Jasta85 wrote:but if i change my amv to 4:3 wont the aspect ratio be off and the quality suffer?
Yes on both counts. Changing a 16:9 video to 4:3 without cropping would throw the aspect ratio of the video WAY off. Circles would become ovals, squares would become rectangles, and some rectangles would become squares.
Not to mention that the quality would suffer since your horizontal resolution would drop due to the loss of that many pixels. For example, full resolution square pixel 16:9 NTSC footage should be 848 x 480 as suggested by EADFAG. Changing the video to 4:3 would entail resizing or cropping the image to 640 x 480 using square pixels. According to my math, that's a 25% drop in horizontal pixel resolution.
Admittedly, DVD resolution is 720 x 480 for both standard 4:3 and
anamorphic 16:9 footage. So, for DVD sources we are already losing 15% of the horizontal pixels assuming that the original animation was produced at 848 x 480 resolution. Human vision is less perceptible of the loss of horizontal resolution which is why anamorphic techniques work very well. But lose too much and the eye may pick it out when the video is resized to its proper aspect ratio. Curved and diagonal lines may become too "jagged" after the necessary horizontal "stretch".

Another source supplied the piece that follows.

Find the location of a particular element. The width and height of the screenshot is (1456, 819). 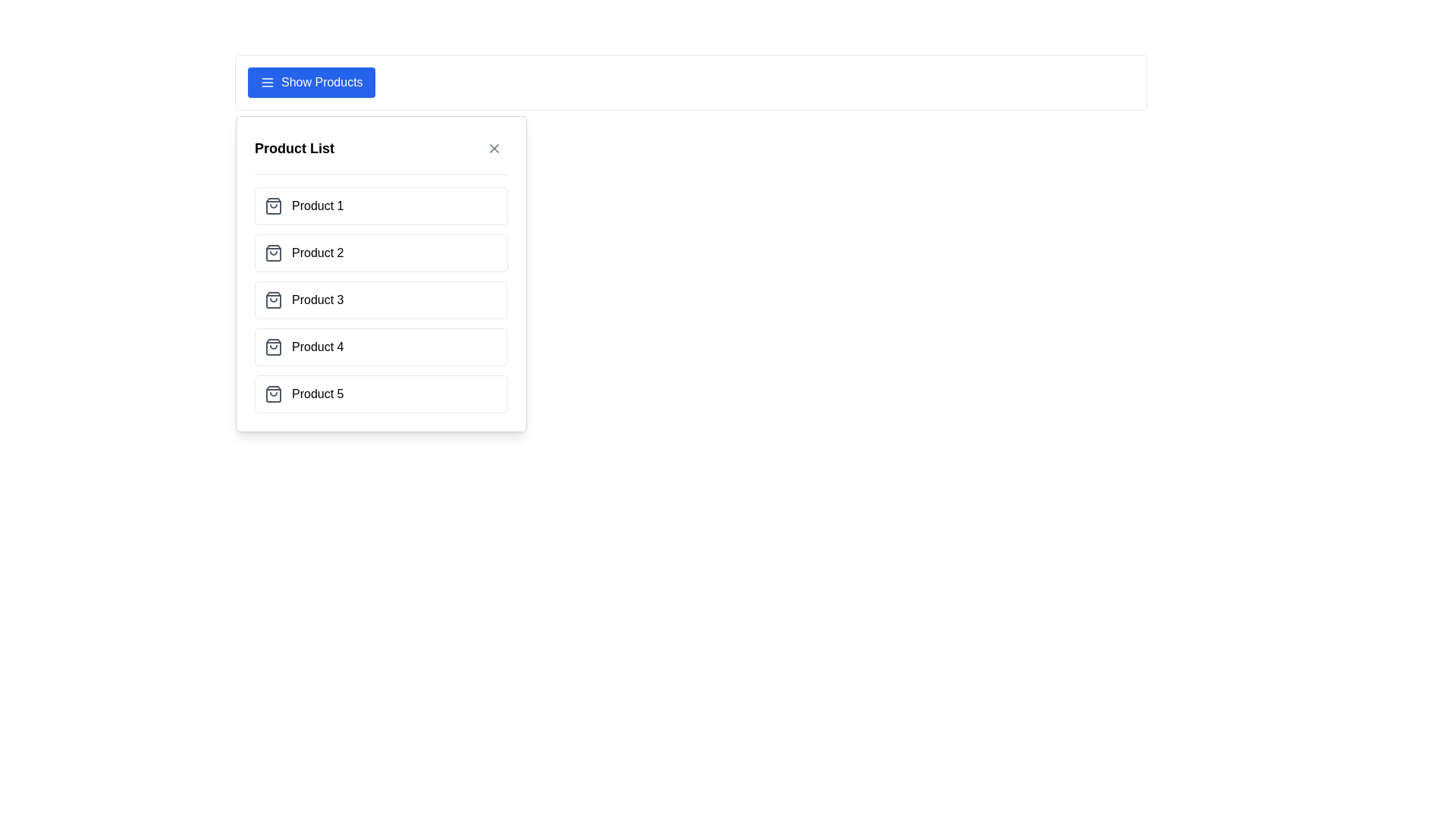

text of the label displaying 'Product 4', which is the fourth entry in the 'Product List' modal, adjacent to a shopping bag icon is located at coordinates (317, 347).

The one thing that you do want to keep in mind when encoding your video is to try and stay with mod16 resolutions for the best results. Since XviD and DivX typically use 16 x 16 macroblocks for encoding, keeping your resolutions to a multiple of 16 is recommended. Examples include: 640 x 480, 512 x 384, and 320 x 240 for 4:3 AR material. For 16:9 material, 848 x 480, 768 x 432, 720 x 400 (not exactly 16:9, but mod16), 704 x 400 (same as the previous), 640 x 352 (again, not 16:9 but mod16) are acceptable. Encoding with mod8 or mod4 resolutions (like 704 x 396 or 640 x 360)is possible, but wasteful. Why? Well, you could read
The Unofficial XviD FAQ's section on the subject, or bug Zero1 about it.